We predict the below:
Probability (Patient survives next month | Patient survived previous month)
The probability of surviving up to time T then is the product of
Probability (Patient survives month t | Patient survives month t-1) for t=1 to T.
i.e. you make T predictions from your model and then multiply them together.
A key concept to remember here is that of group partitioning, i.e. Cross Validation by grouping over patients keeping all the rows corresponding to one patient in the same cross-validation fold.
Figure 5: Cross Validation. In the Survival Analysis setting, we do a group-partitioning
Atezolizumab Clinical Trial: An example case study
Gennetech wrote a paper in 2018 published in Nature based on their drug trial for Atezolizumab, which prolongs survival in extensive stage small cell lung cancer treatment.
Reference Paper: “TGF-β attenuates tumor response to PD-L1 blockade by contributing to exclusion of T cells”
Link: https://www.ncbi.nlm.nih.gov/pmc/articles/PMC6028240/
My team and I created an alternative workflow to conventional survival analysis models like Cox Proportional and its family of models, which unfortunately is still widely used within the Biostatistics community even though the disadvantages of the models are well known.
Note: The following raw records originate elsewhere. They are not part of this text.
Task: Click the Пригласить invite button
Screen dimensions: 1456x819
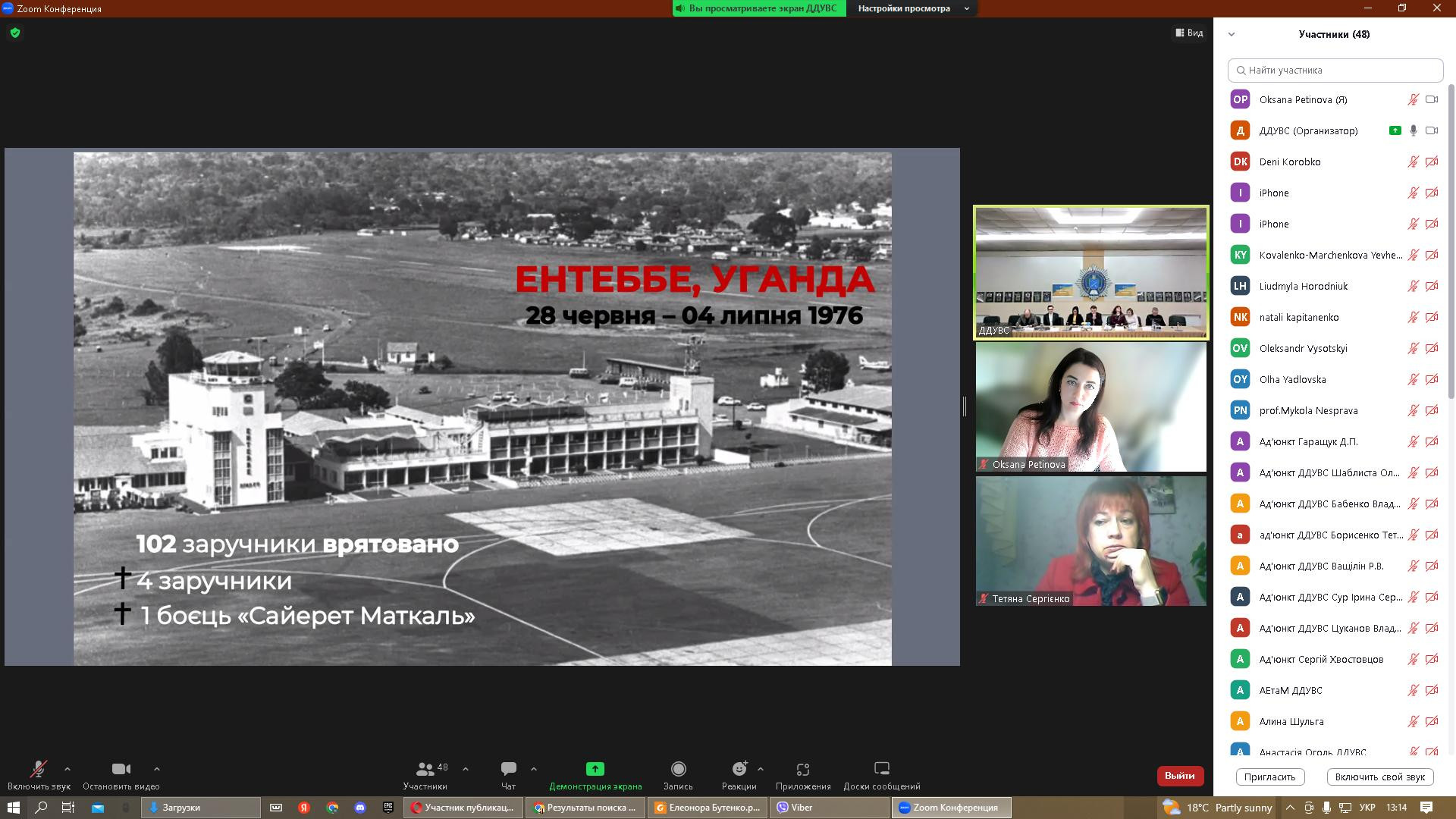Action: tap(1269, 777)
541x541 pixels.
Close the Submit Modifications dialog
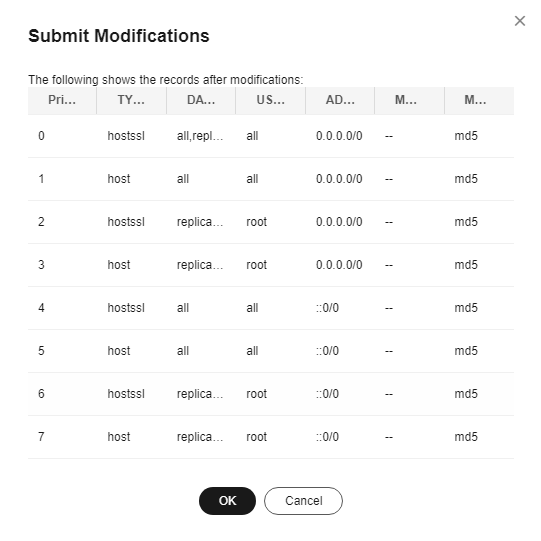click(520, 21)
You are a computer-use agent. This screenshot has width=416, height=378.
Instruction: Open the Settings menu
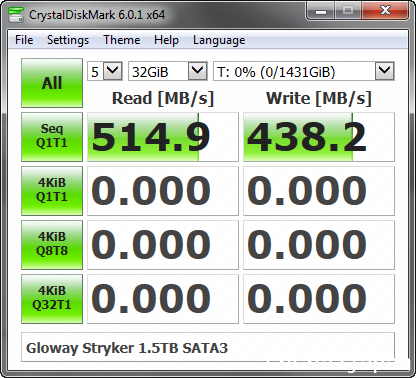(68, 40)
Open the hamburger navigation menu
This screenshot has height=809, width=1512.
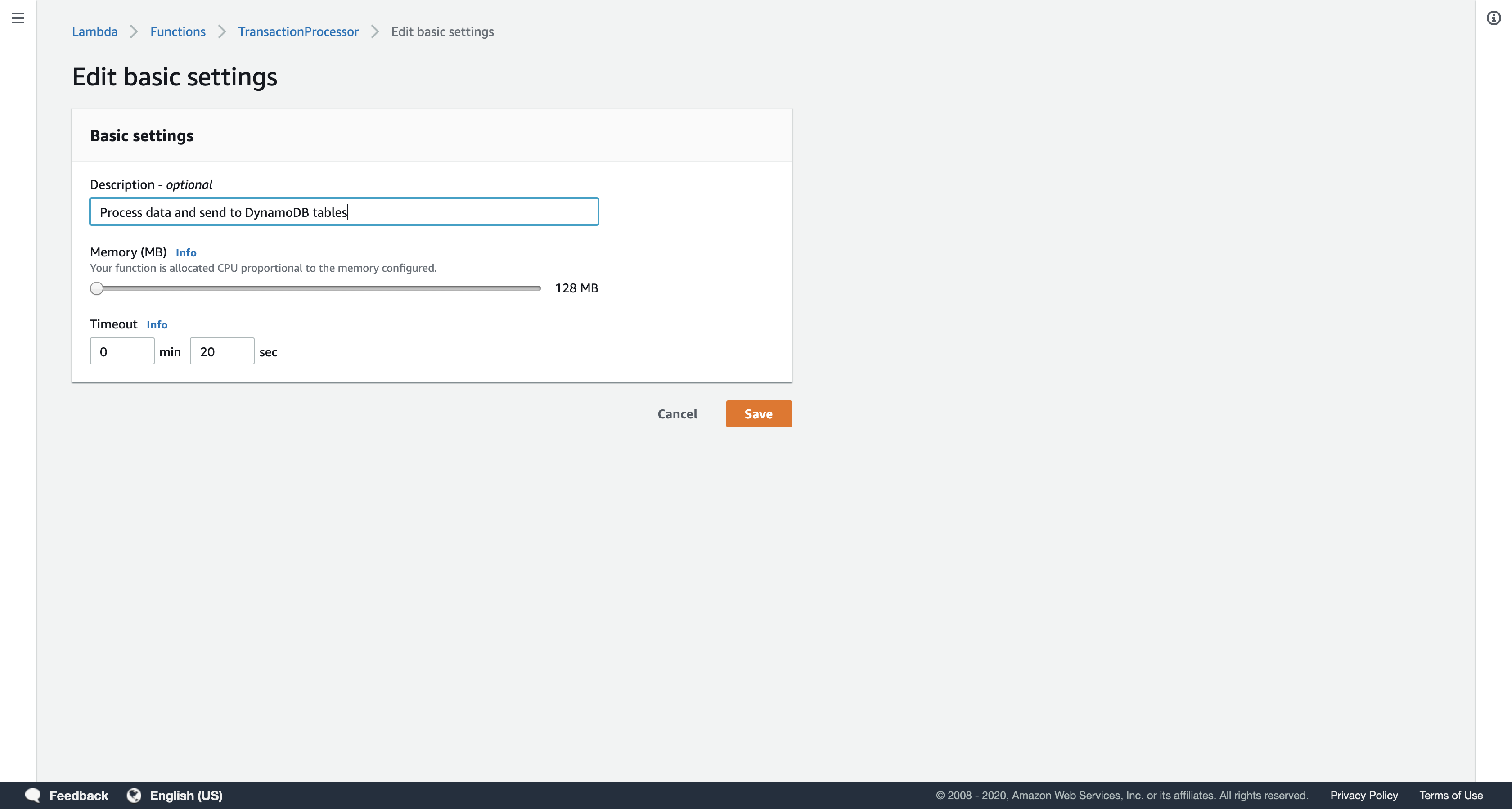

Biological Context: PD-1 is a type I membrane protein expressed on the surface of many white blood cells such as activated T cells, B cells, and macrophages, suggesting that PD-1 more broadly negatively regulates immune responses. PD-L1, the ligand for PD-1, is highly expressed in several cancers, and the role of PD-1 in cancer immune evasion is well established. Therapeutic antibodies that block the programmed death-ligand 1 (PD-L1)/programmed death-1 (PD-1) pathway can induce robust and durable responses in patients with various cancers, including metastatic urothelial cancer (mUC). However, these responses only occur in a subset of patients. Identifying the determinants of response and resistance is key to improving outcomes and developing new treatment strategies. Here, we examined tumors from a large cohort of mUC patients treated with an anti–PD-L1 agent (atezolizumab) and identified major determinants of clinical outcome.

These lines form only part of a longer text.